## PROBLEM STATEMENT
Your answer is to be every line of the material that includes the string "computer".

## EXTRACTED DATA
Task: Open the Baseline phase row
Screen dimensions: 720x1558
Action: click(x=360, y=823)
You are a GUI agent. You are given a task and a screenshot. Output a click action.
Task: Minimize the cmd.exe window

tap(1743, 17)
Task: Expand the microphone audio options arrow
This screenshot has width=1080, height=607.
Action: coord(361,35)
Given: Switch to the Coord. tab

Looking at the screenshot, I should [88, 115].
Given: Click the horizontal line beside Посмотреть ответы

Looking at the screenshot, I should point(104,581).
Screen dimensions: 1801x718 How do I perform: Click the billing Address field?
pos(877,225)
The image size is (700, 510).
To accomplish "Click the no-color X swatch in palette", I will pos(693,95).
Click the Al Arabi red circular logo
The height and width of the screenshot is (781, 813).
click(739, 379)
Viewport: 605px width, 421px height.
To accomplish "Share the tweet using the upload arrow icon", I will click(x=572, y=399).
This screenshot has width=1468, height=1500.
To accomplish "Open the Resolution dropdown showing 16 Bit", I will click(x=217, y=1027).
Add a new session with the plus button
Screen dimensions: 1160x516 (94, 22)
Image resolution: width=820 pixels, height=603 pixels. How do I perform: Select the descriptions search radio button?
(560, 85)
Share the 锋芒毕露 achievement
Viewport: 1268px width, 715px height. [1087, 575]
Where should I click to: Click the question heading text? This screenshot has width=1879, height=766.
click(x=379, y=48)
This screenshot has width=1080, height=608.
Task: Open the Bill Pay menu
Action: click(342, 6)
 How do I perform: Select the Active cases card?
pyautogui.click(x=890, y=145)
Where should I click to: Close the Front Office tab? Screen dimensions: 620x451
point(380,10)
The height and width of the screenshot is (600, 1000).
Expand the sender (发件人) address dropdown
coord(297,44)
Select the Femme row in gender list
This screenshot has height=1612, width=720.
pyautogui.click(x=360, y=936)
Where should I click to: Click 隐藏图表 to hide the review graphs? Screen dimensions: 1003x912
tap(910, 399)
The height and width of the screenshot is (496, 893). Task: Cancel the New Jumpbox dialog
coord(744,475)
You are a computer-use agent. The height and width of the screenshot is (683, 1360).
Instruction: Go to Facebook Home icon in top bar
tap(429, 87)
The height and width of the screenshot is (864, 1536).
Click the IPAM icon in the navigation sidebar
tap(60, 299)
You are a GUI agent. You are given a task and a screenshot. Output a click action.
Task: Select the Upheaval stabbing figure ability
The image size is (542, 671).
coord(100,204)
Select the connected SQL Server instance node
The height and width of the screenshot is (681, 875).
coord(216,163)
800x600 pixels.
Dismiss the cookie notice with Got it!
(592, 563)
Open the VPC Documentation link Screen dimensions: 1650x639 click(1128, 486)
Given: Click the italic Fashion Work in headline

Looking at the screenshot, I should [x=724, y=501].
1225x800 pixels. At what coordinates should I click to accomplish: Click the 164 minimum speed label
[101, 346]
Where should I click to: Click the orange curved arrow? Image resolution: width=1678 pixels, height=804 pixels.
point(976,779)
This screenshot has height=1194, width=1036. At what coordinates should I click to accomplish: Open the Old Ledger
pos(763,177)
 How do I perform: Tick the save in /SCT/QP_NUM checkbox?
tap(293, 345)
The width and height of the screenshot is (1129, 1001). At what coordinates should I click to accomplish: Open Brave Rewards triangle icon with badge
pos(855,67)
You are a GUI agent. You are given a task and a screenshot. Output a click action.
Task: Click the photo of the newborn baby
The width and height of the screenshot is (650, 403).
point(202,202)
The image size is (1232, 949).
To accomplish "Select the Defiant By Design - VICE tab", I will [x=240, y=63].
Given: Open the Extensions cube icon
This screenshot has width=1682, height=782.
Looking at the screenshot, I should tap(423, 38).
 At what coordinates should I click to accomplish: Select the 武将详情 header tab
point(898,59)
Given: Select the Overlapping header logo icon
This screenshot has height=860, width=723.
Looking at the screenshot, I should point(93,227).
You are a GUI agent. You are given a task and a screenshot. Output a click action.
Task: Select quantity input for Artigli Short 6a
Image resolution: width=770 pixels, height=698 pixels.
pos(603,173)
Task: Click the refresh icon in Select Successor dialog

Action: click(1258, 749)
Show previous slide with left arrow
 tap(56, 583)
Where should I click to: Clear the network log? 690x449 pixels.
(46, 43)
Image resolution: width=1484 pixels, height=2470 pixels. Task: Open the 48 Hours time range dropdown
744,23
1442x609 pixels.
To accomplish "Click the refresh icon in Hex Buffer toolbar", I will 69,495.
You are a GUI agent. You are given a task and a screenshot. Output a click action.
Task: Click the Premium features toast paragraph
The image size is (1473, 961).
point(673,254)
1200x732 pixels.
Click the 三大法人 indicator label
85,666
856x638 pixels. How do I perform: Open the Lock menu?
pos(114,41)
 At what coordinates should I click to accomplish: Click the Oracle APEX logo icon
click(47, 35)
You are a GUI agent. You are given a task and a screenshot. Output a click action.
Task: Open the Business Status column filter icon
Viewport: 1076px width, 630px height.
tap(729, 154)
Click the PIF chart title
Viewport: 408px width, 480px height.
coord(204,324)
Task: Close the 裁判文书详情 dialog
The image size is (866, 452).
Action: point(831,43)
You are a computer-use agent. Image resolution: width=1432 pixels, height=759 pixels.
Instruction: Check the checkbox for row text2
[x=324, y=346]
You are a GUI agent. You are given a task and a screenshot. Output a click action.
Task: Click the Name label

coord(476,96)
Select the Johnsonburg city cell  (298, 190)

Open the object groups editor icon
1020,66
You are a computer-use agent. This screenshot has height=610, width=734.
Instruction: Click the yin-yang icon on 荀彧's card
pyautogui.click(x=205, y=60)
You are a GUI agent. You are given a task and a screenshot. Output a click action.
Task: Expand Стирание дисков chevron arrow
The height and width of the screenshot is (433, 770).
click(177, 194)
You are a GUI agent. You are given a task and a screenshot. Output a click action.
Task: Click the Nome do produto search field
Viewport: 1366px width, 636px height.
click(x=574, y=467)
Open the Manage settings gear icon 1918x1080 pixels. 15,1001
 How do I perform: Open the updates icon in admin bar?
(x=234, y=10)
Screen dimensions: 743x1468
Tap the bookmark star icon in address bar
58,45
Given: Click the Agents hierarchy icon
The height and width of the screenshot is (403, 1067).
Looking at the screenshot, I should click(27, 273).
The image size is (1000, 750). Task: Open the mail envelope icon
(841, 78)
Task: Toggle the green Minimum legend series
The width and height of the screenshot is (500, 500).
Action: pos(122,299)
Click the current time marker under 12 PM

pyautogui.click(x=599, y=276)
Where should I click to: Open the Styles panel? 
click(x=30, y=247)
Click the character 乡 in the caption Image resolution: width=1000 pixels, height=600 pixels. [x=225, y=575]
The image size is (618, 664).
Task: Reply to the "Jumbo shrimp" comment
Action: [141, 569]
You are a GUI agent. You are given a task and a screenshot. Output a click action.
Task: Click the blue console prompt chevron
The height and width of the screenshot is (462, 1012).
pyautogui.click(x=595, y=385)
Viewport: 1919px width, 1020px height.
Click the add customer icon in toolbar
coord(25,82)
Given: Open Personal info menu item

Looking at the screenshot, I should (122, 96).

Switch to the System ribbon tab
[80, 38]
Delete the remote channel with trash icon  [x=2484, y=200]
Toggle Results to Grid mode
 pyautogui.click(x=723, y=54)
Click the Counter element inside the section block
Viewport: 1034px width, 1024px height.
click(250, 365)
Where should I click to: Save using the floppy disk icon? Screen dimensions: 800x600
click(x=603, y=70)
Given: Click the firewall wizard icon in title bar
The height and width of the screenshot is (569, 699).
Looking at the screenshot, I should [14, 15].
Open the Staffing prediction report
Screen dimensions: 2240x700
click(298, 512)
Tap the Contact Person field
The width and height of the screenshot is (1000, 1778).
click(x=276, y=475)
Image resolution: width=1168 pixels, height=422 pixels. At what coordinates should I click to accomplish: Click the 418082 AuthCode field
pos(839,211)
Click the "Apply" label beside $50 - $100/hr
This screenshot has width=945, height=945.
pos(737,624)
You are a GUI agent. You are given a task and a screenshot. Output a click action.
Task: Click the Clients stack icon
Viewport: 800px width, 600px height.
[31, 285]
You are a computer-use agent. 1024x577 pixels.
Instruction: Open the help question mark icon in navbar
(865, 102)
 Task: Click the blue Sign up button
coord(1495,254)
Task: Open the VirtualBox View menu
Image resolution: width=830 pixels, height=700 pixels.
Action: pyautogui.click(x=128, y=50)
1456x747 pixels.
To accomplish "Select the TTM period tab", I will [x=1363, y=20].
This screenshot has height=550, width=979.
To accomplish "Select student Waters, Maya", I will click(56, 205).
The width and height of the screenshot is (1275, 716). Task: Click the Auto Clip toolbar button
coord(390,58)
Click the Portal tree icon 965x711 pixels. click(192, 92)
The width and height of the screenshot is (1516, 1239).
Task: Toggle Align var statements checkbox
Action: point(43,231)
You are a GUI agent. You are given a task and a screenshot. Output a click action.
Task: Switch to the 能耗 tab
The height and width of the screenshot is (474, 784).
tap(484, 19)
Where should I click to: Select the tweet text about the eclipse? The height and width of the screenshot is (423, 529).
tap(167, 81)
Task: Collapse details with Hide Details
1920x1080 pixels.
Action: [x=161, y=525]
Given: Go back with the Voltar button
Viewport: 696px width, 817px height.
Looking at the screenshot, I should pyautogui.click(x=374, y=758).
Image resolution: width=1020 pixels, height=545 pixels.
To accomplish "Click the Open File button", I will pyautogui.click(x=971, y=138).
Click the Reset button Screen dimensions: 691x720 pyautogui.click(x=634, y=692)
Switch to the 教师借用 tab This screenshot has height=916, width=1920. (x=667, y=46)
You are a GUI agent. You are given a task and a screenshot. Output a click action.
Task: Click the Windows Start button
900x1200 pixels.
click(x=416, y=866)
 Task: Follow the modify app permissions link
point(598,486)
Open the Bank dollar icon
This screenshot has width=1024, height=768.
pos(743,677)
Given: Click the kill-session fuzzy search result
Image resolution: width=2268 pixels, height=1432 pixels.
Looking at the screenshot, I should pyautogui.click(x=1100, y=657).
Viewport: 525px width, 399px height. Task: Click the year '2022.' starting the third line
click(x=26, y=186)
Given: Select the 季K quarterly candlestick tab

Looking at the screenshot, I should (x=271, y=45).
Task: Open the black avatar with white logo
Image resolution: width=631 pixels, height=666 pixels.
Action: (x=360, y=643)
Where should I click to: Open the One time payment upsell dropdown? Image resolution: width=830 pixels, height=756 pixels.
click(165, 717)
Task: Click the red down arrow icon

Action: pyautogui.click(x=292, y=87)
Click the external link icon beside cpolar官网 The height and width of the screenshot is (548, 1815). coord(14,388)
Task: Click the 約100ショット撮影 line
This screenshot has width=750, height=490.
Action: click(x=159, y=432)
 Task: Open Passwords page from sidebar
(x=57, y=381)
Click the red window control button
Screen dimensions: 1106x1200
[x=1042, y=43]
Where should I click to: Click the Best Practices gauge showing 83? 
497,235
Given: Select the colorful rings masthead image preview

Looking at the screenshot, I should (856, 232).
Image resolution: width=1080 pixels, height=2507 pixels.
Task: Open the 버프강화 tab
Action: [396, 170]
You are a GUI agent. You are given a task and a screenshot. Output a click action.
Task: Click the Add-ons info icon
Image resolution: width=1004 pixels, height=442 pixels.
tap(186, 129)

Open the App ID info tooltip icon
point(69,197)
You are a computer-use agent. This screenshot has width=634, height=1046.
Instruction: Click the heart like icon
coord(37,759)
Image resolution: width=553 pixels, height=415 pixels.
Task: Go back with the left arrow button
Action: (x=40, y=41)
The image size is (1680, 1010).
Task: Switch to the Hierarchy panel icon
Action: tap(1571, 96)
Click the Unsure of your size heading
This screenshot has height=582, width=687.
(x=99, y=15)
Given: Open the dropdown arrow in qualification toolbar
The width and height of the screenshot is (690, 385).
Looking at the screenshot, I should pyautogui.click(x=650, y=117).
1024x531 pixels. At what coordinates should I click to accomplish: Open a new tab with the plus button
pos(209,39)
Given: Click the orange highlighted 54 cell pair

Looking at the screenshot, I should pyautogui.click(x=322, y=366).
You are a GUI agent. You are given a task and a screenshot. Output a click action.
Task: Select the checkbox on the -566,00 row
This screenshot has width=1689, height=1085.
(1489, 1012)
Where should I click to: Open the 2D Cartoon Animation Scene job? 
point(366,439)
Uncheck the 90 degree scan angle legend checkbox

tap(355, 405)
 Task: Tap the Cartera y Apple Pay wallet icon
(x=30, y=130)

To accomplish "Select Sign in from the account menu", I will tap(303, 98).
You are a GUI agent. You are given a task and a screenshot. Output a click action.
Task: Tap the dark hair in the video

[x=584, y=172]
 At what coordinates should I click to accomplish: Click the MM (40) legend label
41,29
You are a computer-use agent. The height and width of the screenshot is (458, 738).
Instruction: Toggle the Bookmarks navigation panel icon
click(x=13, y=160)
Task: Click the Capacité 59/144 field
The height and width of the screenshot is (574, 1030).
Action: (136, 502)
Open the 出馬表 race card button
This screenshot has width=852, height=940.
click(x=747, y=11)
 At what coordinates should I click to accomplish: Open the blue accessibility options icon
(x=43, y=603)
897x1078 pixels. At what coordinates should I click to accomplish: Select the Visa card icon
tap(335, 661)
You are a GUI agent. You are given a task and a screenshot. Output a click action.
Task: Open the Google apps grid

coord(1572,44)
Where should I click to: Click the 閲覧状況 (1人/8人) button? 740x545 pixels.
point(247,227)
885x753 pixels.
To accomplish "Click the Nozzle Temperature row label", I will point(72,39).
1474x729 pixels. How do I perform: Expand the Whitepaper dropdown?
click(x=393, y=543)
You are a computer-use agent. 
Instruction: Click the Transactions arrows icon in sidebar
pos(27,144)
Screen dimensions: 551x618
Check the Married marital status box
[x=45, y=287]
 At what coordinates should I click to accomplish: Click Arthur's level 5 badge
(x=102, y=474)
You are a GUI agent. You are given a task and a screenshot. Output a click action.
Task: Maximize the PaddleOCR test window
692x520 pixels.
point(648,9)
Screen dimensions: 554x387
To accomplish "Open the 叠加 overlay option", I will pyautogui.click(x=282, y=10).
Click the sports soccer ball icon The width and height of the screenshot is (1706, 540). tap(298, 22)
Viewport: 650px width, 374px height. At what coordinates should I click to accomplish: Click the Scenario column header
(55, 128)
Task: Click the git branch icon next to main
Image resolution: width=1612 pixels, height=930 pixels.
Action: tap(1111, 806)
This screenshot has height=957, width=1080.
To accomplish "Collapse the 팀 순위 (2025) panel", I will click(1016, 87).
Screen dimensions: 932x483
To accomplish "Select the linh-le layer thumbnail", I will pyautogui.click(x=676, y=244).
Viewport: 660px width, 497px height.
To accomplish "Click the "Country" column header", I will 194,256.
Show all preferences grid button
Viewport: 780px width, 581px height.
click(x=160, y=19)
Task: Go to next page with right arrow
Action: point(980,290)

## RESPONSE BELOW
You are a computer-use agent. The height and width of the screenshot is (683, 1360).
You are a computer-use agent. Image resolution: width=1432 pixels, height=759 pixels.
You are a computer-use agent. This screenshot has height=610, width=734.
You are a computer-use agent. 1024x577 pixels.
You are a computer-use agent. This screenshot has width=634, height=1046.
You are a computer-use agent. The height and width of the screenshot is (458, 738).
You are a computer-use agent. 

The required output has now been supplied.